Krešimir Ćosić, Brigham Young University basketball great and Olympic champion, was a courageous, uncommon man. Those who knew him say his immeasurable sacrifices laid the groundwork for the introduction of the gospel in Yugoslavia. The Church continues to grow in that land.
On May 23, 2015, the Adriatic North Mission marked the 20th anniversary of the beloved Croatian’s death at Zagreb, Croatia, where members of the Church gathered to honor him, together with Brother Ćosić’s family, and friends from Europe and America.

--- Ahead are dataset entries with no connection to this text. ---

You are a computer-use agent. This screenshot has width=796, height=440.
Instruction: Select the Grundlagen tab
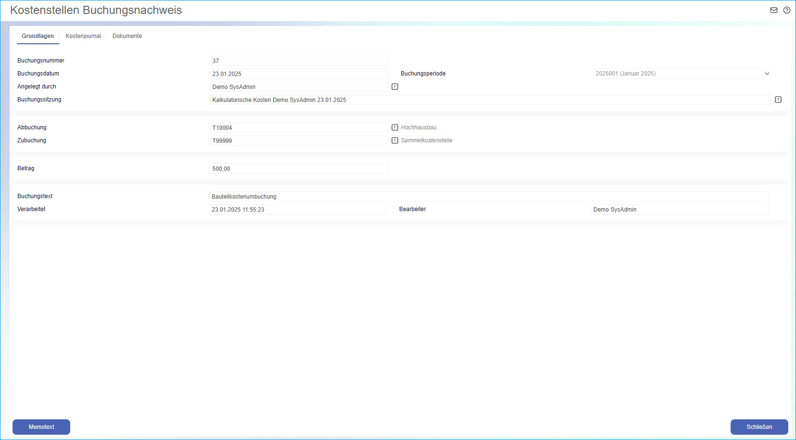(x=38, y=36)
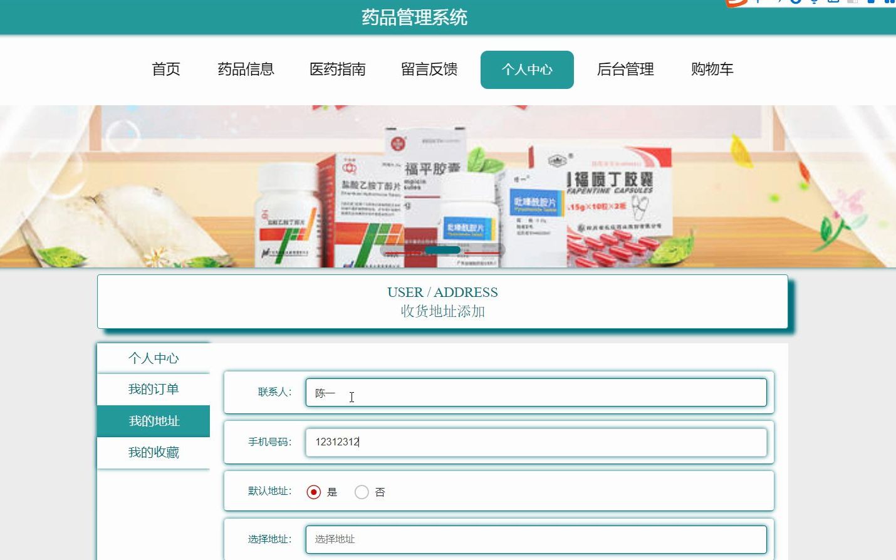Click the blue circular refresh icon in the toolbar
This screenshot has height=560, width=896.
pos(794,3)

The commemoration appropriately began on the basketball floor of a Zagreb sports gym; a tournament of 38 players on teams participating from Serbia, Bosnia, Croatia and Slovenia; countries which were once part of the former Yugoslavia.
Fans and players sensed the spirit of “Kreso” as the games progressed. When a smaller team struggled early on with no baskets and a 14-0 deficit, three of the best players from a larger team changed their shirts and assisted them the rest of the game to a respectable score. One of those three was Kreso’s son, Kreso Petar, who played throughout the tournament.

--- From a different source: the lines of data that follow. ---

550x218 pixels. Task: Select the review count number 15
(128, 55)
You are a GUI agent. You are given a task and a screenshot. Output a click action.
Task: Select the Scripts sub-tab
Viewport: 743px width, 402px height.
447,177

The Slovenian team took home the championship trophy for 2015. Their team’s player-coach, Radmil Lukovac, one of the oldest to suit up, was Kreso’s contemporary in his youth. Doug Richards, former teammate of Ćosić, won the over-50 age bracket free throw contest, shooting 80 percent. A tall, energetic woman, Rada Vujic from Montnegro who translates for the Church there, won the women’s free throw trophy.
Thus ended the first Adriatic North Mission Krešimir Ćosić International Basketball Tournament.
Watching Miso Ostarcevic and Doug Richards play together again brought back wonderful memories of their teammate, Kreso, “the gentle giant.”
Brother Ćosić’s close friend Mišo Oštarčević planned and directed the tournament, assisted by Doug Richards and many others throughout the mission. Miso and his wife, Ankica, were baptized into The Church of Jesus Christ of Latter‐day Saints in what was then Yugoslavia in 1974 by Brother Ćosić, who was baptized in 1972 while at BYU by Hugh Nibley, a Church scholar, dear friend and mentor.
When Yugoslavia was mired in war in the early 1990s, Kreso accepted a position as Croatian Deputy Ambassador to the United States. He died of cancer in 1995.
Following the basketball tournament many city and state dignitaries, family, friends and team members gathered at the Zagreb Branch chapel to remember the man who changed a country. Among the dignitaries in attendance were Franjo Arapovic, special representative from the office of the President of Croatia; Vedran Mornar, Minister of Education and his college basketball-playing son, Marin, who recently completed his third season at Loyola Marymount University; Sandra Artukovic-Kunst, Deputy Minister of Justice; Milan Brandic, Mayor of Zagreb; Matke Granic, former Minister of Foreign Affairs. Prime Minister Zoran Milanovic sent regrets due to travel. Elder Christopher Charles, Area Seventy from England, presided at the gathering.
Attending from Brother Ćosić’s family were his wife, Lejerka; and their children: Ana, with her husband, daughter Matija Pajuron and their son Borna; and Iva, with her husband, Peter Cota, and their daughter, Natalie. Kresimir Petar, who had played in the basketball tournament was also there taking turns with his mother tending his niece and nephew.
Ana represented her family in speaking of her father. She attended BYU 25 years after her father and remembered. “I felt his presence almost on a daily basis,” she said. “What we’re particularly proud of as a family is that people do not remember him only as a famous basketball star but also a man of great heart, who left everyone he met with a positive lasting impression.”
Videos with comments by Elder Dallin H. Oaks of the Quorum of the Twelve Apostles; U.S. Senator Orrin Hatch; and Beverly Campbell, who with Ann Madsen and Anikca Oštarčević, wrote Brother Ćosić’s biography, subtitled, One Man’s Spiritual Journey, each spoke of his love for the Savior.
The Ambassador of the Republic of Croatia to the United States, Joško Paro, also appeared in a video to greet the group.
Having read the recently published biography concerning Brother Ćosić’s conversion to The Church of Jesus Christ of Latter-day Saints, he said, “It bears witness of and celebrates Krešo’s widely unknown inner spiritual journey that impresses me more than his sport career.” He noted that Krešimir Ćosić was an “extraordinary man of faith ... basketball was just a gift, talent, a vehicle of higher purposes in his life. Obviously, as we speak, his mission continues.”
President David Grant of the Adriatic North Mission said four basketball teams from Serbia, Bosnia, Croatia, and Slovenia played the morning games with 38 players. He added that 16 girls, women and men entered the free throw contests and over 50 spectators watched the games and rooted for their teams. More than 140 dignitaries, guests, team members, and branch members attended the evening commemoration with the Ćosić family.
This is the first of what will be the annual Krešimir Ćosić International ANM Basketball Tournament, President Grant said.